I’m a male virgin in my mid-20S; women find me confusing

My parents, a Roman Catholic priest and a nun, kept their vows of celibacy and met after each had left the clergy. For a long time, I was interested in becoming a priest, but I want a family. I have always hoped my partner would wait as I have. But the values and prior experience of the women I’ve had relationships with have caused me stress. A wonderful girl I dated for six months recently wanted to have sex, but I lost interest when she described her prior relationships, which sounded disgusting and casual. I fear I am just the next guy on the list. Women are confused by me. This has made me doubt the legitimacy of my own beliefs and my worth as a heterosexual man. I am considering having sex for a greater understanding of what I am talking about.

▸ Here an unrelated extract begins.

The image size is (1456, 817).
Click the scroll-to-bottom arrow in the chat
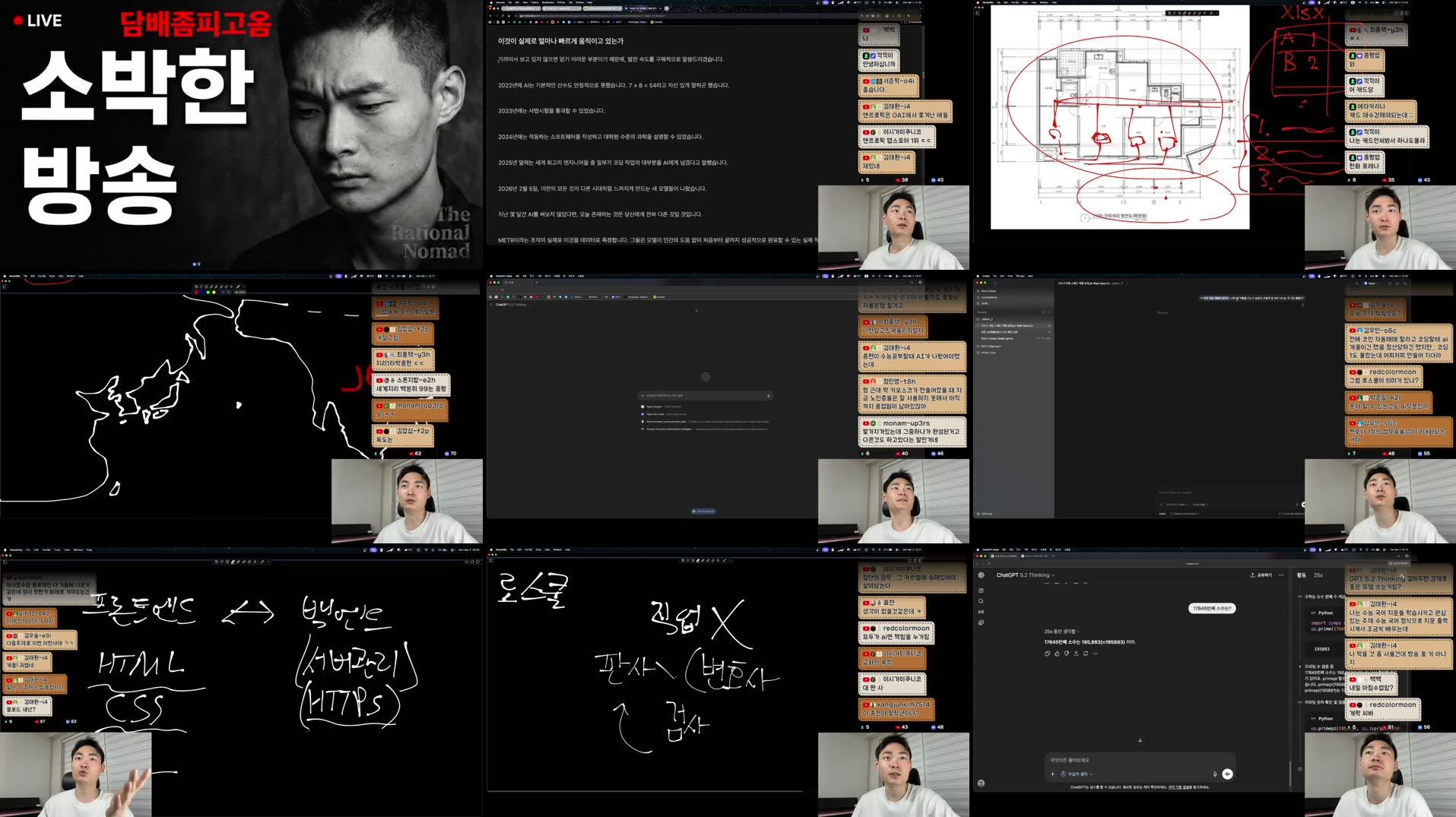[x=1140, y=740]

As the song says: Stop, in the name of love. Having sex may clear up someone else’s confusion–but it’s bound to exacerbate yours. First you need to distinguish your own views of celibacy from those of your parents’. Gratitude and loyalty to Mom and Dad don’t require you to re-enact their sexual history; you must examine which views of theirs make sense for your life and times (which are separate from theirs) and which views don’t. Your view may wind up coinciding with theirs, but you need to get there strictly on your own. Perhaps you really do find sexually open women appealing. And perhaps at some point you may wish to engage in sex. That’s not a betrayal of Mom and Dad. Sex should always be an expression of love and respect, not of something you have to prove. So you may be hanging out with the wrong girls. If you join organizations that reflect your core values, you’re likely to run into the right people. Consider also that it may not be people’s past histories that are tripping you up but your own lack of emotional literacy. You seem unable to “read” others enough to gauge their feelings and to trust your own judgment. That’s a matter of basic social skills, not sexual experience. It’s hard to read the feelings of others when you still haven’t figured out your own.